Ed van der Elsken was one of the most influential figures in postwar Dutch photography. He is inextricably linked with Amsterdam, his place-of-birth where he photographed and filmed throughout his life. Van der Elsken captured every aspect of Amsterdam from the 1950s on. Working primarily with natural light, his objective was to show things as they are, without disrupting any integrity or mainstreaming his subjects. His openness to accident and the unexpected is indicative of the artist's lust for life and lends empathy to the strange and tender encounters captured. The quixotic technique often resulted in textures ranging from hard grains to soft blurs, playing upon the pictures' surface in a manner that elevated the atmosphere beyond the confines of its factual content. The unconventional technique and the gritty snapshot-like quality of Van der Elsken's work have been of great importance in the development of contemporary photography.
Heavily influenced by Weegee and stylistically in-step with Brassai's shadowed city streets, Nan Goldin's sexual curiosity, Diane Arbus's eye for the bizarre and Robert Frank's recognition of cultural identity, Van der Elsken explored seedy city underbellies and rugged backwoods with complete surrender to his environment. As a brazen populist and champion of the underdog, he traveled the world, observing idiosyncrasies with a combination of intimacy and drama. Most often, his subject was his beloved, "pre-renovation" Amsterdam, though the underground nightclubs of Jazz-era Paris, and the culturally foreign countries he visited did not go unnoticed. In 1956, Van der Elsken published his first b/w photo-book Love on the left bank, capturing the life of artists in Saint-Germain de Pres in Paris and many of the color photographs in My Amsterdam were originally published in Eye Love You (1977) and Hallo! (1978).

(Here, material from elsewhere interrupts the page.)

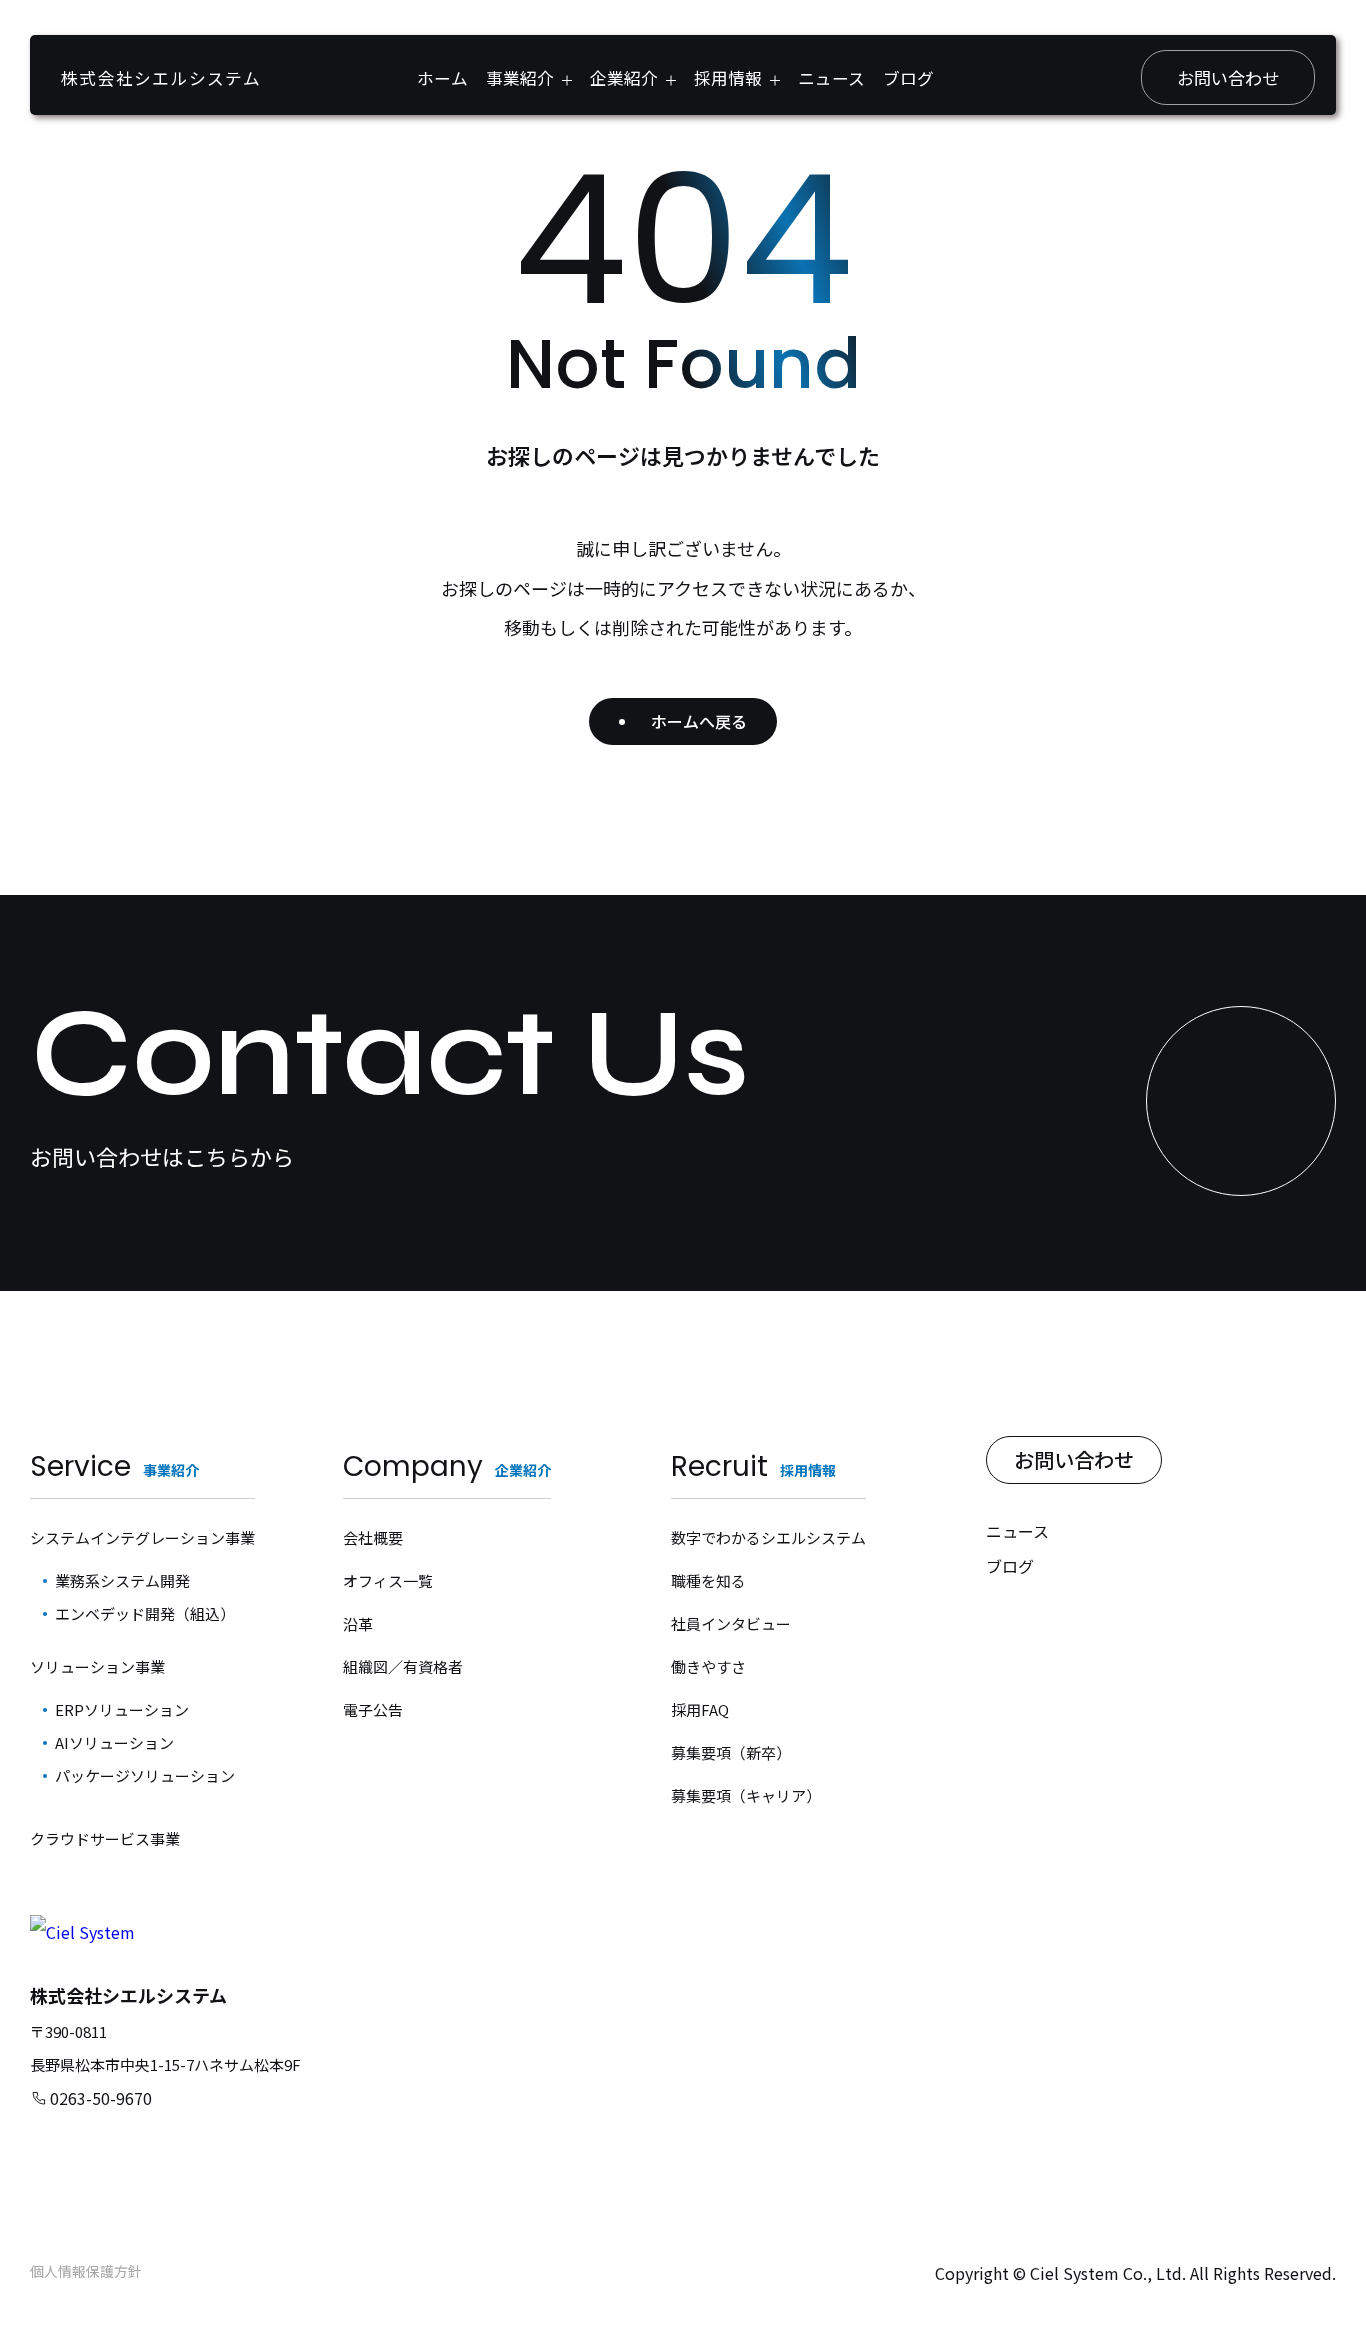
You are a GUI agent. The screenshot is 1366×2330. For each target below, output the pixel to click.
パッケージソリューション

Since 1960, Van der Elsken has been making movies. As part of My Amsterdam, the 16mm b/w film Fietsen (Cycling) (1965, 6 minutes), will be continuously shown. In this experimental film, Van der Elsken observes cyclists in Amsterdam, moving over the bridges on the canals. During the exhibition, a separate film program will be announced.
The Ed van der Elsken Estate is represented by Annet Gelink Gallery in Amsterdam and Howard Greenberg Gallery, New York.